Exercise aim: Search the material for the string "will", then return every line where it is found.

Material to process:

[Start of section]

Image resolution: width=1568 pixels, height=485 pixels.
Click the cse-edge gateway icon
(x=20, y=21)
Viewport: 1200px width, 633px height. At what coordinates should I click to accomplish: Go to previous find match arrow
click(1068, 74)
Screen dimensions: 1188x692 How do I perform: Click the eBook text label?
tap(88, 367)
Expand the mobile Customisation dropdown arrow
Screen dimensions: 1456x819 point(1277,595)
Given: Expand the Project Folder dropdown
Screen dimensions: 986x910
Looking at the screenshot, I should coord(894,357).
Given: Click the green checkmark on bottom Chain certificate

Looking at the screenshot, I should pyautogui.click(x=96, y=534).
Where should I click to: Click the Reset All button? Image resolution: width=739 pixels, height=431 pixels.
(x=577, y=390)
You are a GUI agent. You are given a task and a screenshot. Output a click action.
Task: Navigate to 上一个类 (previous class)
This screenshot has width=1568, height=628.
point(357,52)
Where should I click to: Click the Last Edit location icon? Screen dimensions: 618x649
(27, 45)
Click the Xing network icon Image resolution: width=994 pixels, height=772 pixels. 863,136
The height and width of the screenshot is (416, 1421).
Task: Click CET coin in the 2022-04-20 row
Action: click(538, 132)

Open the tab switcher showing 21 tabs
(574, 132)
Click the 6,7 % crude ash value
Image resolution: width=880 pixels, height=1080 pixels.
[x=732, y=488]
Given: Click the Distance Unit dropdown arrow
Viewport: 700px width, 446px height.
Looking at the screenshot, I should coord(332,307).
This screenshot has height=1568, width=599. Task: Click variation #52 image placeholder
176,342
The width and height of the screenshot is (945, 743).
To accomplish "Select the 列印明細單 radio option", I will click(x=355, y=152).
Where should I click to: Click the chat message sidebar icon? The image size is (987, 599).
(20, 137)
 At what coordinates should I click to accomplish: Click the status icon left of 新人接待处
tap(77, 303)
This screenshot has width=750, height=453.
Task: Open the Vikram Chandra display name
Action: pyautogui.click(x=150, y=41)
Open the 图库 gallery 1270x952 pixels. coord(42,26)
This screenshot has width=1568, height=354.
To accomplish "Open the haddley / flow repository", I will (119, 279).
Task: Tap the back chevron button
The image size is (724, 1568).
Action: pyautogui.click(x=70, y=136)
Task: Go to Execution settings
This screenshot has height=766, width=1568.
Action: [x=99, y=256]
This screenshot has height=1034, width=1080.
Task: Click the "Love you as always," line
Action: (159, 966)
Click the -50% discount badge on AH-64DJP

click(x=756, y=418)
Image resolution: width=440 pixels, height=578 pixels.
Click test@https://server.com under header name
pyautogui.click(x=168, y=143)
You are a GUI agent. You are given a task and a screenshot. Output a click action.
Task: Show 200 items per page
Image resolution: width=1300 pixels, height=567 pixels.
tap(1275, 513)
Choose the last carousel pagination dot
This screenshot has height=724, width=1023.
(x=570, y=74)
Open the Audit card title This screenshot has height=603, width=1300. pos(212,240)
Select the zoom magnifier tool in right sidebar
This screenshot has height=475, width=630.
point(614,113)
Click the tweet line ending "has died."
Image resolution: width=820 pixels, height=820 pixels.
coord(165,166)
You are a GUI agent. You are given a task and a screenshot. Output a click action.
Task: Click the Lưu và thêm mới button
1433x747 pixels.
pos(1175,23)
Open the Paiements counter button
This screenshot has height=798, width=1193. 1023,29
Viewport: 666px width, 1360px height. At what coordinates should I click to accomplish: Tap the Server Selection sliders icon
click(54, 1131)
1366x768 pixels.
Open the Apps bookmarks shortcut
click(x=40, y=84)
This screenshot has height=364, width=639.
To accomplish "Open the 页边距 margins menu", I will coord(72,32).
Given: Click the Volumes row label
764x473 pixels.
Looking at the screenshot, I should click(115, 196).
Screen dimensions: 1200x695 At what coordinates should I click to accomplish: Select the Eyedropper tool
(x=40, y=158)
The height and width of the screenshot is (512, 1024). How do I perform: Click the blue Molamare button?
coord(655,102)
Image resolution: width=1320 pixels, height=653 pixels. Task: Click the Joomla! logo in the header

[End of section]

Finished exercise:
To accomplish "Select the 列印明細單 radio option", I will click(x=355, y=152).
To accomplish "Open the haddley / flow repository", I will (119, 279).
To accomplish "Open the 页边距 margins menu", I will coord(72,32).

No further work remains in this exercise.